==== SUPPLIED DATA ====

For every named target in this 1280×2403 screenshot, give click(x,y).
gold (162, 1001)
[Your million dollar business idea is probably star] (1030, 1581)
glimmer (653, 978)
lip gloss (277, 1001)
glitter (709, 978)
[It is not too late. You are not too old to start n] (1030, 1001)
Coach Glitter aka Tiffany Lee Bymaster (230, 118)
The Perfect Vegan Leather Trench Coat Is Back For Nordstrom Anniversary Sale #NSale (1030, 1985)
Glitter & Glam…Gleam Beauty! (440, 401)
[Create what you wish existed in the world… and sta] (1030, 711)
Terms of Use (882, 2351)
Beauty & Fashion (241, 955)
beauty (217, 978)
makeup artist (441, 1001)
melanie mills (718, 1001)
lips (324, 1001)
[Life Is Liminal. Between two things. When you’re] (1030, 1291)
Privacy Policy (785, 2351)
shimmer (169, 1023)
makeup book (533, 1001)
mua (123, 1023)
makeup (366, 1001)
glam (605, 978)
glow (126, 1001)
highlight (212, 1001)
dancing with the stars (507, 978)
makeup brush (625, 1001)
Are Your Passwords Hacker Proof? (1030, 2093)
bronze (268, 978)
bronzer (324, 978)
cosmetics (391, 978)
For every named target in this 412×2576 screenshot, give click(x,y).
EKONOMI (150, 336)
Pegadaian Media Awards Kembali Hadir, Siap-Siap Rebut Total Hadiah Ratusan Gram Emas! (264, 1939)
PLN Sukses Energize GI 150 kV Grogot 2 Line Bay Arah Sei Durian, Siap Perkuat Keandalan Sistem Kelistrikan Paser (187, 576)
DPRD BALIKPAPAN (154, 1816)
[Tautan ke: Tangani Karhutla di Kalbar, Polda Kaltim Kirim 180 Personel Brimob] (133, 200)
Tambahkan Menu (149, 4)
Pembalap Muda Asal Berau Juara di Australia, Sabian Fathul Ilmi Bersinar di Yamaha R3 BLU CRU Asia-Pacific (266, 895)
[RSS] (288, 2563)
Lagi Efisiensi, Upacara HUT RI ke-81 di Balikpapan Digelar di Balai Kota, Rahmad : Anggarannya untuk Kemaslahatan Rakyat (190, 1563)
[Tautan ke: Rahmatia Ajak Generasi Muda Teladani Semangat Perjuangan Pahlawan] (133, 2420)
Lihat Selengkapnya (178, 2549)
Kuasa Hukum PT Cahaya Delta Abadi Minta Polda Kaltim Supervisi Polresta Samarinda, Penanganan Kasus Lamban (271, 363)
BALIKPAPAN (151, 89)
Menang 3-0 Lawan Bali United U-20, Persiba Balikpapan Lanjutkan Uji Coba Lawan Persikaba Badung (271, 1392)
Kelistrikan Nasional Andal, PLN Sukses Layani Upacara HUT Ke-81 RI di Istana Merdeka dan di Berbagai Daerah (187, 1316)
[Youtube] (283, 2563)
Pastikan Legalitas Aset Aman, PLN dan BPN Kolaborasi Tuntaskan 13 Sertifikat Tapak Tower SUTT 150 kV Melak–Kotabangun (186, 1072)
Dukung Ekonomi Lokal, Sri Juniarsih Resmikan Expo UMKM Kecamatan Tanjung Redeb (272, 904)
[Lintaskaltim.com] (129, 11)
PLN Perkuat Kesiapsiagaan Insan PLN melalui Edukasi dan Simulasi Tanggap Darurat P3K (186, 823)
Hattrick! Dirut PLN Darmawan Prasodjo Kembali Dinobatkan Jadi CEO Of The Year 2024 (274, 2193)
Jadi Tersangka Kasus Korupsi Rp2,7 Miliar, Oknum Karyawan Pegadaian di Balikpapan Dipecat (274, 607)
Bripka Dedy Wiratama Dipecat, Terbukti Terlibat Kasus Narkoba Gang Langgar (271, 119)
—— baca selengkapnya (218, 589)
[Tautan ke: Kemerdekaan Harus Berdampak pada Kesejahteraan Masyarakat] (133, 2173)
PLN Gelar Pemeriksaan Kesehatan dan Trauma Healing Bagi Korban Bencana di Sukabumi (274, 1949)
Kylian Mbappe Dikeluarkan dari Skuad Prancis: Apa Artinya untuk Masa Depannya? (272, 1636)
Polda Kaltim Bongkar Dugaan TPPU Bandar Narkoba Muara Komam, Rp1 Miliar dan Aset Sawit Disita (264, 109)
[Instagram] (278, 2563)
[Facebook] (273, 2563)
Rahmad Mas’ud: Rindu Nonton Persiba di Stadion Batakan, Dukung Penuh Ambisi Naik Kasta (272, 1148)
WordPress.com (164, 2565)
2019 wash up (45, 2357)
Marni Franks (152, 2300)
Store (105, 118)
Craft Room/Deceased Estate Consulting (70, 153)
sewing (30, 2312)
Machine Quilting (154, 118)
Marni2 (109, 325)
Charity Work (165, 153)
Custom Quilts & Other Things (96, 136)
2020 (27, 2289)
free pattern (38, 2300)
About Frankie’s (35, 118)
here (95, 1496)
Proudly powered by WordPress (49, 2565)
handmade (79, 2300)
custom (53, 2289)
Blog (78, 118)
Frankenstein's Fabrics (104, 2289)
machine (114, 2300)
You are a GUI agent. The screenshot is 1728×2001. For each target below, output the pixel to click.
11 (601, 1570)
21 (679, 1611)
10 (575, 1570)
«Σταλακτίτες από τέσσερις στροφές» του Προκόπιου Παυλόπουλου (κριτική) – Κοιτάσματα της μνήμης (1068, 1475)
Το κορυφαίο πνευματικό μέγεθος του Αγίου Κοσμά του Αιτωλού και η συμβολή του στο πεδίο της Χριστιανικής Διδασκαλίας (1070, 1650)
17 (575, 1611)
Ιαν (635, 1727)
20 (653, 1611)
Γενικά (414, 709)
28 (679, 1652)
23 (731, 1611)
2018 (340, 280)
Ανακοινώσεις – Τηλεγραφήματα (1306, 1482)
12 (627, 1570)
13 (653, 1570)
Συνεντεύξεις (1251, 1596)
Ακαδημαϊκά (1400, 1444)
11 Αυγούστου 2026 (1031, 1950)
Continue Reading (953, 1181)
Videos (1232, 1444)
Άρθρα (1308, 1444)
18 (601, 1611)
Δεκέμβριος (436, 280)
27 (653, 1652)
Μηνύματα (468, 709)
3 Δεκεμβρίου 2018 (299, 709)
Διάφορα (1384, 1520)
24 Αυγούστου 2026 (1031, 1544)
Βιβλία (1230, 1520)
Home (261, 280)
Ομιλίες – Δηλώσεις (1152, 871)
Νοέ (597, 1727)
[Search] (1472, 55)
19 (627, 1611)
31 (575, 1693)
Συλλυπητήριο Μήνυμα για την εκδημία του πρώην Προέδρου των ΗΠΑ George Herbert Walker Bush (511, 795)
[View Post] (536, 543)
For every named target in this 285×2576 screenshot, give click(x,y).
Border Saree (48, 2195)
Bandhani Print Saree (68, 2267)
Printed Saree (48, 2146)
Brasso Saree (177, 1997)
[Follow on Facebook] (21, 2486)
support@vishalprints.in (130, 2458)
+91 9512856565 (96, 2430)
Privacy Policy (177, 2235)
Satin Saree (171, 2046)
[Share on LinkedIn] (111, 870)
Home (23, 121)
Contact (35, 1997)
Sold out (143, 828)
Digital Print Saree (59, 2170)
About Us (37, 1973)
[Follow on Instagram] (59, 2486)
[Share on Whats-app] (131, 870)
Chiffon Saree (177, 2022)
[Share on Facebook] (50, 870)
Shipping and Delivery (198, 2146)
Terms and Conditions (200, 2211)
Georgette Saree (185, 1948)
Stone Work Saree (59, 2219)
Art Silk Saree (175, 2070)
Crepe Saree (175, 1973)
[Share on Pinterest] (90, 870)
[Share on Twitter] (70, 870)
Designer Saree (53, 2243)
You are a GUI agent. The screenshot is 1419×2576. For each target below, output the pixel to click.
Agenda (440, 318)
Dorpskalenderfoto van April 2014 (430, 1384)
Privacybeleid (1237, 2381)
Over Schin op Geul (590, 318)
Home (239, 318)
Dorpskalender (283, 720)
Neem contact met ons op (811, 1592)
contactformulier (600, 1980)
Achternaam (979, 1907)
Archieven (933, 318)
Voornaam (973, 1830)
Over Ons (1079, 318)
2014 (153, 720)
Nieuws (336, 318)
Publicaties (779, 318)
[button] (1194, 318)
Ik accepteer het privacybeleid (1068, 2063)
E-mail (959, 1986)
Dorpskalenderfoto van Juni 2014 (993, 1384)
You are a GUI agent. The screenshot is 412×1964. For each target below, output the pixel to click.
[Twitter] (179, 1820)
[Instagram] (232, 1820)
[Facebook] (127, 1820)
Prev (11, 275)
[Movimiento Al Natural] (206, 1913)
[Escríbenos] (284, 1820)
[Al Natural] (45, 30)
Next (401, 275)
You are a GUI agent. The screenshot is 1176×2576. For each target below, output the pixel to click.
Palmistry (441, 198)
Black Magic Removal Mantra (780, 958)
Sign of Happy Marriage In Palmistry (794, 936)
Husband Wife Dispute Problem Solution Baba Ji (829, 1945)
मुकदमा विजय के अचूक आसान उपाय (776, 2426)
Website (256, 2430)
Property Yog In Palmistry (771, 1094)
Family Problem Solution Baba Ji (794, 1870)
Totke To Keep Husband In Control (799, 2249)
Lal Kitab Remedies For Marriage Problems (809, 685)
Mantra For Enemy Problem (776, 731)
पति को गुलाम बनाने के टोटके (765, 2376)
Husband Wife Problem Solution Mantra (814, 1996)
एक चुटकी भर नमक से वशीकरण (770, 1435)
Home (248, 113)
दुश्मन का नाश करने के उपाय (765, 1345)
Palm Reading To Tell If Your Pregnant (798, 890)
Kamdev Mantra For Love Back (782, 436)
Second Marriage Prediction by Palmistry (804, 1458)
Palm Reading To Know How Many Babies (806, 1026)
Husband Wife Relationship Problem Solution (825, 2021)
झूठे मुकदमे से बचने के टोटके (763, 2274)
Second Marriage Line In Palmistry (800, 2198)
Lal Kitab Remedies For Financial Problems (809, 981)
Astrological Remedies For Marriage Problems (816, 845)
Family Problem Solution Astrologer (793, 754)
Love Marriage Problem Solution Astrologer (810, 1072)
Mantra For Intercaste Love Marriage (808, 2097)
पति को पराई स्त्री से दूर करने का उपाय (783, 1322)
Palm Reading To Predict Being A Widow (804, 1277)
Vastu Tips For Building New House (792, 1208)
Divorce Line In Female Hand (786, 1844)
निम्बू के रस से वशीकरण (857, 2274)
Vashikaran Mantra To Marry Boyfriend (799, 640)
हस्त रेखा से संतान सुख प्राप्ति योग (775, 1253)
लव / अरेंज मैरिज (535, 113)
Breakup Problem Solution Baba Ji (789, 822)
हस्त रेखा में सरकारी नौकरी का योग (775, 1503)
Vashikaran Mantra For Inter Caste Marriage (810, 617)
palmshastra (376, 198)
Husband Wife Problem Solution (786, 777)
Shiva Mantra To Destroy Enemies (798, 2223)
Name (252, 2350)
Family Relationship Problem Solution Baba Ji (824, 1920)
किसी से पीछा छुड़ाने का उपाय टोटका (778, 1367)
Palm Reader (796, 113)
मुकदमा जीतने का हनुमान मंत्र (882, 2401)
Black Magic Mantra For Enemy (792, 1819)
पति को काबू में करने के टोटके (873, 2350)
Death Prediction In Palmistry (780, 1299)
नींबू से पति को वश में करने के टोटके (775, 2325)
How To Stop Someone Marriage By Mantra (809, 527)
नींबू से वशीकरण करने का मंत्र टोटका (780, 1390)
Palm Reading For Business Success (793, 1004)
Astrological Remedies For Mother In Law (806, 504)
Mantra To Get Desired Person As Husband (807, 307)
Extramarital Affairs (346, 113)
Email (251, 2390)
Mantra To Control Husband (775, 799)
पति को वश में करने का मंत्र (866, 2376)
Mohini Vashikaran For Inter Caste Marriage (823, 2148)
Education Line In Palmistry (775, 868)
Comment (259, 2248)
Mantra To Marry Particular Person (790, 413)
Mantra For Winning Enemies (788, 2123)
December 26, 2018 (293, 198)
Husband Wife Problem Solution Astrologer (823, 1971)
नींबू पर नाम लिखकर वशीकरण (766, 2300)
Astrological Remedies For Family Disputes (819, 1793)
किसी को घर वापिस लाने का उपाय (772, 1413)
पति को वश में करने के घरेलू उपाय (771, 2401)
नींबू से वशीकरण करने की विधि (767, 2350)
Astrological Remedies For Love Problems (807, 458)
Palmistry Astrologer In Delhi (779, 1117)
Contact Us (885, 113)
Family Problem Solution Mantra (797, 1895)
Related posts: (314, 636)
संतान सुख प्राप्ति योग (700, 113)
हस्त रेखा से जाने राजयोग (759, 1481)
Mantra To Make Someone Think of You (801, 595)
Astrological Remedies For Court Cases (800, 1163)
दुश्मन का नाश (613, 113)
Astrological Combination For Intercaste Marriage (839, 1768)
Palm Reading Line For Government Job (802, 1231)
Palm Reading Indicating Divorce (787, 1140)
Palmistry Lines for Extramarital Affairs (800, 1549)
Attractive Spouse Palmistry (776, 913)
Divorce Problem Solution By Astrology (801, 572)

====

REQUIRED ACTION
Starting with the line with "handmade (79, 2300)" above and going on through the line with "10 (575, 1570)", transcribe every line exactly, both ends included, and add nothing.

TASK RESULT
handmade (79, 2300)
custom (53, 2289)
Blog (78, 118)
Frankenstein's Fabrics (104, 2289)
machine (114, 2300)
You are a GUI agent. The screenshot is 1728×2001. For each target below, output the pixel to click.
11 (601, 1570)
21 (679, 1611)
10 (575, 1570)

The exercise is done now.